A cultura política islâmica difere de qualquer outra – não apenas ocidental, mas também asiática – por uma identificação total da lei religiosa e da lei civil, da religião e do Estado.
Sabe-se que o Islão é uma construção sincrética, isto é, combina princípios e elementos teológicos do Judaísmo, do Cristianismo e do Zoroastrismo.
O que é grandemente proclamado é o Deus absoluto, pura vontade e poder, que fala ao crente por meio do profeta, ou seja, o próprio Maomé. Os fiéis são obrigados a submeter-se – Islão significa submissão – à vontade de Alá, que se manifesta por meio do Alcorão, ditada por Alá através do Arcanjo Gabriel a Maomé e por este a alguns discípulos, depois interpretada pela comunidade político-religiosa – a Umma – por meio da formulação da lei islâmica, a Sharia (a lei positiva islâmica).
Esta cultura religiosa e política é completamente diferente da cristã ocidental, principalmente em dois pontos que são fundamentais: a liberdade humana e a separação clara entre religião e Estado. Se Alá dita, o Deus cristão propõe; se Alá impõe a sua vontade, o Deus cristão fala à razão; se te submeteste à sua vontade, sê-lo-ás para sempre; o Deus cristão deixa-te livre para ir, és livre para dizer não. A liberdade religiosa é tanto a liberdade de rejeitar a religião quanto a livre escolha de qualquer outra religião.
A cultura ocidental passou por um processo de purificação e edificação. A liberdade religiosa – o arquétipo e fundamento da toda a liberdade humana – foi conquistada na Europa por meio de lutas sangrentas e seculares. A cultura política europeia foi construída sobre a herança cristã, muitas vezes contra a própria Igreja.
Hoje, a cultura política islâmica e a europeia são muito diferentes. Esta não é uma guerra religiosa, mas um conflito de civilizações. Só com diálogo é que conseguiremos chegar a consensos. O foco deve ser o que as religiões têm em comum: o ser humano como um todo e a sua felicidade. Só um islamismo mais moderado – muito presente em Portugal – conseguirá coabitar na nossa cultura.
A tragédia de Nice confirma a urgência e a complexidade cultural, social e política da questão da migração.

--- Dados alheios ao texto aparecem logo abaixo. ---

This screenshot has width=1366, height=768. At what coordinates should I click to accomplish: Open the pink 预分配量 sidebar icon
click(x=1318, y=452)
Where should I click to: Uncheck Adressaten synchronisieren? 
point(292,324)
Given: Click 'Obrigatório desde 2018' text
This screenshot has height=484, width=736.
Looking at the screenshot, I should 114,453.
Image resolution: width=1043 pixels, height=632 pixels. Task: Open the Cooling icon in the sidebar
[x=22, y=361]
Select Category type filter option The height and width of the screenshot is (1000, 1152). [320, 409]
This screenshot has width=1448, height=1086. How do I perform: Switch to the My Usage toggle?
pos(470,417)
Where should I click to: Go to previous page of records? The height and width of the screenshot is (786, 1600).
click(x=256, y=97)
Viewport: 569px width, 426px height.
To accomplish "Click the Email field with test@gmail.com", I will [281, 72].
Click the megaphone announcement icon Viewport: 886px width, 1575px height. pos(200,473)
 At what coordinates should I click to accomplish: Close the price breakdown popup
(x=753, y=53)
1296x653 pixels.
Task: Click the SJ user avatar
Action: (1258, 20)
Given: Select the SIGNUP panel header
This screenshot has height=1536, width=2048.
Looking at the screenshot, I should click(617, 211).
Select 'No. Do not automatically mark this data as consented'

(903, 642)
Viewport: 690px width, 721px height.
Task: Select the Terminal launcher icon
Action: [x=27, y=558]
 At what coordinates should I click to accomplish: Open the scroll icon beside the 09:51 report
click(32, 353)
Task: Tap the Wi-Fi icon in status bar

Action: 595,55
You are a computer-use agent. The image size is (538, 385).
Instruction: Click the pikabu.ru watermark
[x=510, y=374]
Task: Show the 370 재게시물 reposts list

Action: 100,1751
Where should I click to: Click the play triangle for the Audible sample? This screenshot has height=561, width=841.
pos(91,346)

A urgência de um combate pela integração cultural respeitando a fé de cada um.
Para que tal aconteça, porém, é importante que a nossa sociedade perceba a importância da religião no espaço público, não negue as suas origens e compreenda a necessidade da vida espiritual na materialidade da vida. Só assim também compreenderá o Islamismo na sua realidade complexa e em constante movimento.